▶ **Problem requirements**:
After locating the line that contains "Click Buy Bonus in slot preview", quote it and all lines after it through the end of the entries, and nothing more. Pictures stay out.
___ Available records ___
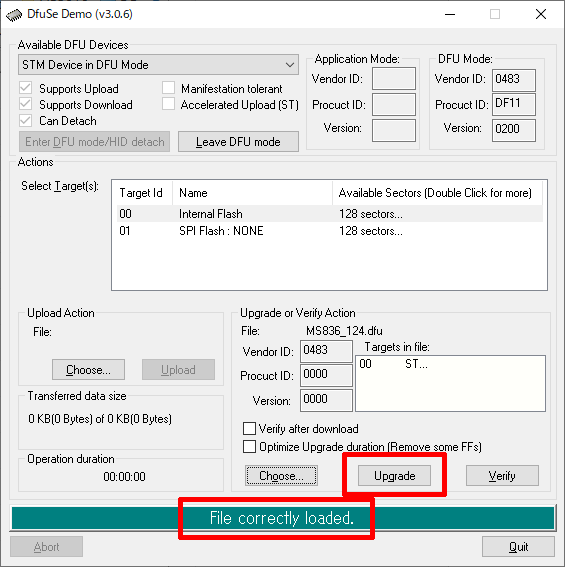Minimize the DfuSe Demo window

point(450,14)
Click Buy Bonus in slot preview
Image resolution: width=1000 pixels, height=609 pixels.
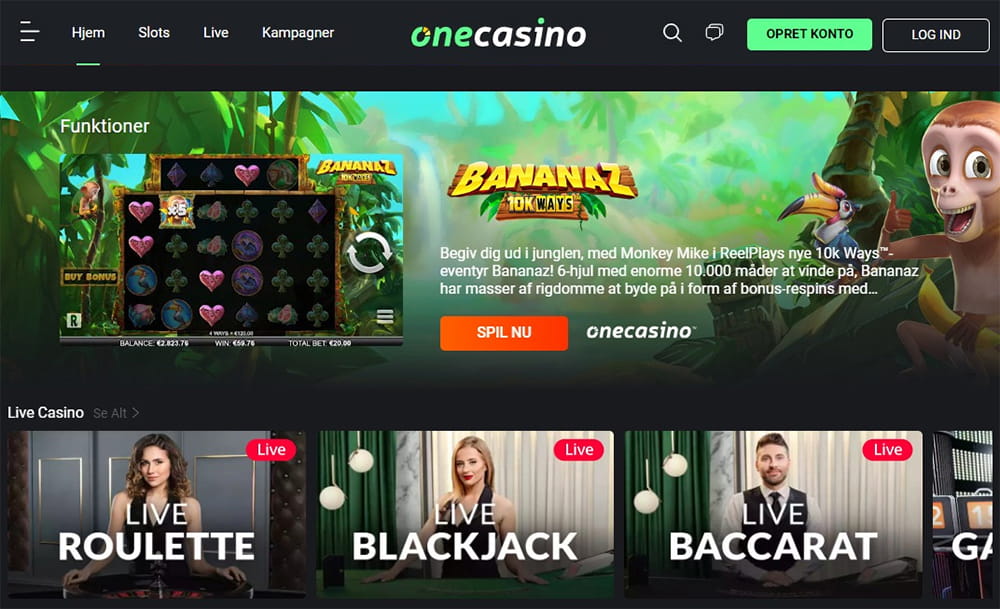[x=90, y=277]

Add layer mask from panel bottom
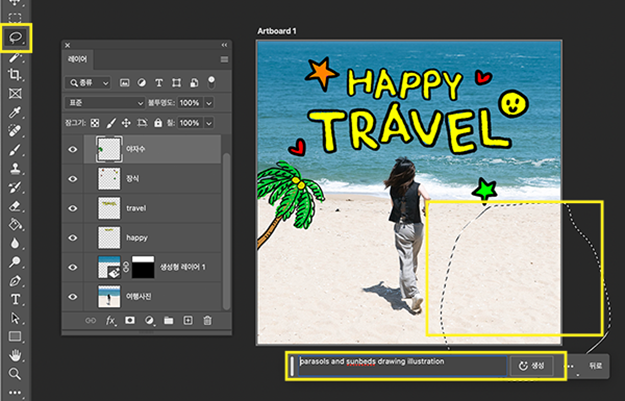(129, 320)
___
▶ **The completed task**:
Click Buy Bonus in slot preview
Image resolution: width=1000 pixels, height=609 pixels.
[x=90, y=277]

Add layer mask from panel bottom
(129, 320)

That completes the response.